Vitilevuamide, a bicyclic 13 amino acid peptide, was isolated from two marine ascidians, Didemnum cuculiferum and Polysyncranton lithostrotum. Vitilevuamide was cytotoxic in several human tumor cell lines, with LC(50) values ranging from 6 to 311nM, and analysis in a 25-cell line panel revealed a weak correlation with several taxol analogs. Vitilevuamide was strongly positive in a cell-based screen for inhibitors of tubulin polymerization. Vitilevuamide at 9 microg/mL (5.6 microM) had an effect equivalent to the maximal effect of colchicine at 25 microg/mL (62.5 microM). Vitilevuamide was active in vivo against P388 lymphocytic leukemia, increasing the lifespan of leukemic mice 70% at 30 microg/kg. We hypothesized that at least part of the cytotoxic mechanism of vitilevuamide was due to its inhibition of tubulin polymerization. Vitilevuamide was found to inhibit polymerization of purified tubulin in vitro, with an IC(50) value of approximately 2 microM. Cell cycle analysis showed that vitilevuamide arrested cells in the G(2)/M phase with 78% of treated cells tetraploid after 16hr. Therefore, vitilevuamide was tested for its ability to inhibit binding of known tubulin ligands. Vitilevuamide exhibited non-competitive inhibition of vinblastine binding to tubulin.

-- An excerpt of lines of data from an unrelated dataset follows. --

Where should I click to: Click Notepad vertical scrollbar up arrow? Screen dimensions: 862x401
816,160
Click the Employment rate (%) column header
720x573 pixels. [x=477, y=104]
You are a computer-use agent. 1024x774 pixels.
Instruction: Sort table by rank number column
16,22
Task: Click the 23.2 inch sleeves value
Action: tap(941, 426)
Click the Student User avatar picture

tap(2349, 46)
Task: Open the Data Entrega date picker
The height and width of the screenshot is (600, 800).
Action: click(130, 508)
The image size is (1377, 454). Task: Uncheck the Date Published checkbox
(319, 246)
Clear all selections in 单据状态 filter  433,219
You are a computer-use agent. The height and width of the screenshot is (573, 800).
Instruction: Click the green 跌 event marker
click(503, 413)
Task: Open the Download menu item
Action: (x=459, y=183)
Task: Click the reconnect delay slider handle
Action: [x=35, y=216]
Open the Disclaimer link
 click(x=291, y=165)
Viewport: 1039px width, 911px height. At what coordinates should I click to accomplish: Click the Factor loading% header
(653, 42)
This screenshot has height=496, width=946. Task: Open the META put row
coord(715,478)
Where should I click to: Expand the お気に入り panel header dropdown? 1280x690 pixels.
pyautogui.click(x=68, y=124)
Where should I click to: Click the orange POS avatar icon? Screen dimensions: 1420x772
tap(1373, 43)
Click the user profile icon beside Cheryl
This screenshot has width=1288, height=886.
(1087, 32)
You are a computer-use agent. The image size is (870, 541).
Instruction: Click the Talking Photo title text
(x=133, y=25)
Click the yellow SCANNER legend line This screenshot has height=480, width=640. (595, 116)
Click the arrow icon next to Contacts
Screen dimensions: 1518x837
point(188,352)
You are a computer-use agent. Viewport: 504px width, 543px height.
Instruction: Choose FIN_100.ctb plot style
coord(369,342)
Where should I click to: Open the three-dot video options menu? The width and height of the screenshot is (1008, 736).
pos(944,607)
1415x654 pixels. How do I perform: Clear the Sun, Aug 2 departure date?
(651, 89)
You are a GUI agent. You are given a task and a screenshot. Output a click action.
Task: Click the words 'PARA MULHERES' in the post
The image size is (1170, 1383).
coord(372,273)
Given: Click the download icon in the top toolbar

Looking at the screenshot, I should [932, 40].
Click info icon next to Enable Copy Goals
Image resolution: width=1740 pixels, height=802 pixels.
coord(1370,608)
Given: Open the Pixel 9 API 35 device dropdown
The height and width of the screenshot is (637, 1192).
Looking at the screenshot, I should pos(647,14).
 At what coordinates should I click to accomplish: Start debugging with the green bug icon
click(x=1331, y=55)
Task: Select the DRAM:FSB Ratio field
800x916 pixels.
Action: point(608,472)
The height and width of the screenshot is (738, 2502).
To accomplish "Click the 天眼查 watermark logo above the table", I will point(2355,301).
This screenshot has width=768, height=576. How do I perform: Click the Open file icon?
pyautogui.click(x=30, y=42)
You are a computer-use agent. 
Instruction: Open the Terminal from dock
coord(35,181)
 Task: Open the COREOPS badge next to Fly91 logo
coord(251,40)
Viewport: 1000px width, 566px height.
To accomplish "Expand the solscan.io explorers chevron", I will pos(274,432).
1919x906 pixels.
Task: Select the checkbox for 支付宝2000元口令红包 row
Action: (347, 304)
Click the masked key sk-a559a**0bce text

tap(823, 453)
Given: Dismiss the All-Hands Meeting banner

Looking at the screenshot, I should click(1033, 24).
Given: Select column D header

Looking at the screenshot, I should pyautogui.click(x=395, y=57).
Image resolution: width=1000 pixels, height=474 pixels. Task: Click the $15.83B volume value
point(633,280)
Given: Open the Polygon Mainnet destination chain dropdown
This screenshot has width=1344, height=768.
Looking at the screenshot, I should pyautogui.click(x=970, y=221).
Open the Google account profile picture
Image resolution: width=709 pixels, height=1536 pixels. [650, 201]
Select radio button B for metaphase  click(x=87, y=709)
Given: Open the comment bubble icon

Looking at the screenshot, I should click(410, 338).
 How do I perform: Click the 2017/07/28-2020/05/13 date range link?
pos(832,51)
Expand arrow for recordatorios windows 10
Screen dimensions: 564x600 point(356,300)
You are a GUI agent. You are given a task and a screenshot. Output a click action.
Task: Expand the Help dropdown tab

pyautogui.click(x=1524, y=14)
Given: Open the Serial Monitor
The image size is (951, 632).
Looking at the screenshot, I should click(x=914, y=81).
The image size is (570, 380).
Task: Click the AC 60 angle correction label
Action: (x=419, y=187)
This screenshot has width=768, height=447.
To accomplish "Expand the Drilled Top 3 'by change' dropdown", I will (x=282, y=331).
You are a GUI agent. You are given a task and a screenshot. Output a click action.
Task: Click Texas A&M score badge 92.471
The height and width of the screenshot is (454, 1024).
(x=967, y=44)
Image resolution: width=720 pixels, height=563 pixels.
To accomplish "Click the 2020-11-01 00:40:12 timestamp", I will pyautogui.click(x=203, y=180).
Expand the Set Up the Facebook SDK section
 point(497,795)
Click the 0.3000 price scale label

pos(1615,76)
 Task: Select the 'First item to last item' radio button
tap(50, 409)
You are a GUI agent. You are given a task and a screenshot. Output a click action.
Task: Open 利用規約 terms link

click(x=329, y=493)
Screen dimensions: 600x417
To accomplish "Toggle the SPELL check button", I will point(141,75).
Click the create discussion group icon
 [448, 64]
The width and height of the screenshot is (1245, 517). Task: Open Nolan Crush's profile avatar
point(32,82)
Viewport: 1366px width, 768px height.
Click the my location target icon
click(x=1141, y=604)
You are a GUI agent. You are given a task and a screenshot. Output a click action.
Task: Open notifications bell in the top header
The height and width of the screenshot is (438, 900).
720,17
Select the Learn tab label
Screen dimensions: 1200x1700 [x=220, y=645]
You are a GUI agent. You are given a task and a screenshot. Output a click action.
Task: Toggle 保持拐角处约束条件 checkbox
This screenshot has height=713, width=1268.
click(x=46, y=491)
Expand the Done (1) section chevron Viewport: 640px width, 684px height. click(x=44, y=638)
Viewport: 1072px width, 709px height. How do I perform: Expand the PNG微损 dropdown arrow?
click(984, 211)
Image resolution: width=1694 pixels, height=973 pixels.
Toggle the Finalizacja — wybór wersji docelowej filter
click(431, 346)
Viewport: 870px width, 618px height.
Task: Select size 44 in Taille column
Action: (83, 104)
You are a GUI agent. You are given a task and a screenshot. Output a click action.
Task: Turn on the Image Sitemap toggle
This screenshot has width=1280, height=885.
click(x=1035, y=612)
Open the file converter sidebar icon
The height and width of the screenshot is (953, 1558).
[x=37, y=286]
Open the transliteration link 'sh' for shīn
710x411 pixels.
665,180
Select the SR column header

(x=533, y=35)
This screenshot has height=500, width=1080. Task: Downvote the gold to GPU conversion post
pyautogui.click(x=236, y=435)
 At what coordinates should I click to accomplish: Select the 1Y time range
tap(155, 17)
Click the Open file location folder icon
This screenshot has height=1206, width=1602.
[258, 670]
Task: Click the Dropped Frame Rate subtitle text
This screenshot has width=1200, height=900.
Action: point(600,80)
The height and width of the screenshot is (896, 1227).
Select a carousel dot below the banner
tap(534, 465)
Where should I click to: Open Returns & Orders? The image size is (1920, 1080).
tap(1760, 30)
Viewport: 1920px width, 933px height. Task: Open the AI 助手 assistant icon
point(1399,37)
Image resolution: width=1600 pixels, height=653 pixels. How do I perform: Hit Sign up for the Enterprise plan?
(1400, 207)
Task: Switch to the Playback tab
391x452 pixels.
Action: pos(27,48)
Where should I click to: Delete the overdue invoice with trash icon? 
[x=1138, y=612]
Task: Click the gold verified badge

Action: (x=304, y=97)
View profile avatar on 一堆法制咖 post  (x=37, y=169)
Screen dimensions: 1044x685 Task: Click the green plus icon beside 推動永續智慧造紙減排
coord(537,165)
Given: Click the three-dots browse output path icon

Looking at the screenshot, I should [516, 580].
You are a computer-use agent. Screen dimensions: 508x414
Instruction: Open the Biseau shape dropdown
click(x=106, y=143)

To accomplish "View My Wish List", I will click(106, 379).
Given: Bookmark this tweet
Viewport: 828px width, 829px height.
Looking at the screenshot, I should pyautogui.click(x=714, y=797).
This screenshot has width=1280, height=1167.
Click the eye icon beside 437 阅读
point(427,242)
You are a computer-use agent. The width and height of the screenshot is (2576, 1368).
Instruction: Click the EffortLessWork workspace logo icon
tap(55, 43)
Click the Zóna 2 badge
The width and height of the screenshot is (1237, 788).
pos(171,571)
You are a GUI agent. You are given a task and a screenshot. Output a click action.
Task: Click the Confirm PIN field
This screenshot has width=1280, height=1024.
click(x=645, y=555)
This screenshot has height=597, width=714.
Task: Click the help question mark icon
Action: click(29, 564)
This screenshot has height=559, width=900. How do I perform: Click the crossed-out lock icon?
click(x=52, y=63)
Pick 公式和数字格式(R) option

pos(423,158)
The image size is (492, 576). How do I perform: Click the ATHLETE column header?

Colchicine binding to tubulin was stabilized in the presence of vitilevuamide in a fashion similar to vinblastine. Dolastatin 10 binding was unaffected by vitilevuamide at low concentrations, but inhibited at higher ones. GTP binding was also found to be weakly affected by the presence of vitilevuamide. These results suggest the possibility that vitilevuamide inhibits tubulin polymerization via an interaction at a unique site.